The defendant did not address the convenience or expense to the plaintiffs if the action were transferred nor did it address the policy of Congress in establishing as an appropriate venue under ERISA the district where the fund is administered, in this case Maryland.

The plaintiffs point out that their corporate office is located in Landover, Maryland, in this district, and that the Plan is a multi-employer one that is administered from that same location. They note that they, as trustees, have many actions pending to enforce the Plan and to invoke the broadly stated policy of the Congress in facilitating enforcement. They note that ERISA’s enforcement provisions where designed specifically:

[T]o provide participants and beneficiaries with broad remedies for redressing or preventing violations of the Act the intent of the committee is to provide the full range of legal and equitable remedies available in both state and federal courts and to remove jurisdictional and procedural obstacles which in the past appear to have hampered effective enforcement of fiduciary responsibilities under state law for recovery of benefits due to participants. For actions in federal courts, nationwide service of process is provided in order to remove a possible procedural obstacle to having all proper parties before the Court____

H.R. 93-533, 93rd Congress, Second Session 17 (1973), reprinted in 1974 U.S.Code Cong. & Ad.News 4639, 4655.
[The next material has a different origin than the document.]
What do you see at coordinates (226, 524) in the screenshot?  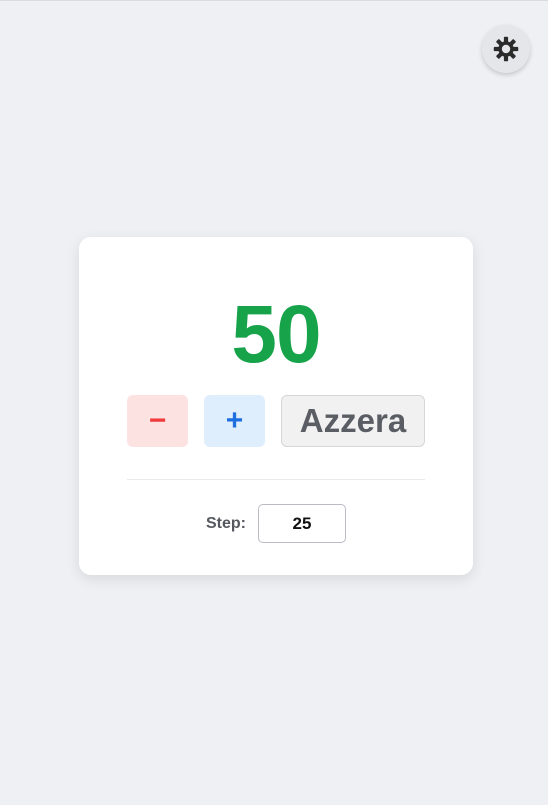 I see `step-label: Step:` at bounding box center [226, 524].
The plaintiffs’ choice of forum should not be disturbed unless the balance of equities is strongly in favor of the defendant. Gulf Oil v. Gilbert, 330 U.S. 501, 67 S.Ct. 839, 91 L.Ed. 1055 (1947). The defendant does not meet his burden by showing the inconvenience to it without addressing the inconvenience to plaintiffs and the interest of justice. It is well recognized that a transfer will not be effected where the inconvenience to the defendant would simply be shifted to the plaintiff. See, e.g., Trustees v. Best Automatic Fire Protection, Inc., 578 F.Supp. 94 (D.Md.1983).

The defendant may well be correct in its contention that the resources of the plaintiffs exceeds substantially those of defendant. The Trustees, however, are given the privilege to sue employers who fail to contribute to the fund in the district where the plan is administered without regard to the location of the employers. This policy of Congress no doubt is a special venue provision reflecting the intent to facilitate enforcement of ERISA and minimize the expense to the Trustees and the fund in collecting delinquent payments.
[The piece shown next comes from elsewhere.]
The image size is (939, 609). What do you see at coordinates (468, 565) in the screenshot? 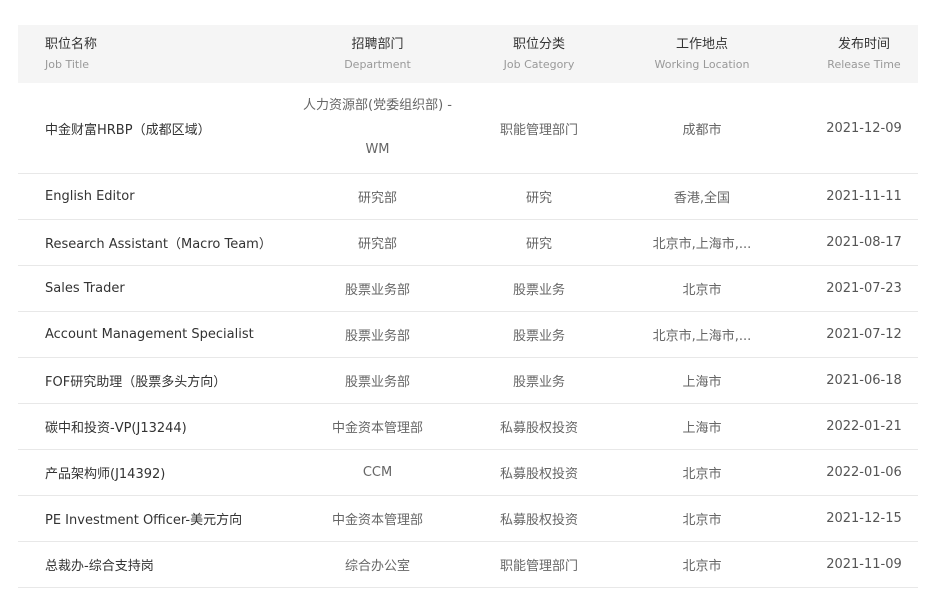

Although the plaintiffs relied in their jurisdictional statement on the provisions of the Labor Management Relations Act, 29 U.S.C. § 185(a), the claim as stated in the complaint is simply for the recovery of delinquent payments to a multi-employer plan governed by ERISA. A claim not covered by special venue is governed by the general venue provisions set forth in 28 U.S.C. § 1391 which would require that this action be brought “only in the judicial district where all defendants reside, or in which the claim arose, except as otherwise provided by law.” The special venue of ERISA, however, governs this action. See Dolly Toy Co. v. Bancroft-Rellim Corp., 97 F.Supp. 531 (S.D.N.Y.1951).

Accordingly, for the reasons stated herein, it is this 19th day of July, 1988, by the United States District Court for the District of Maryland, ORDERED:

That the defendant’s motion to transfer is hereby DENIED.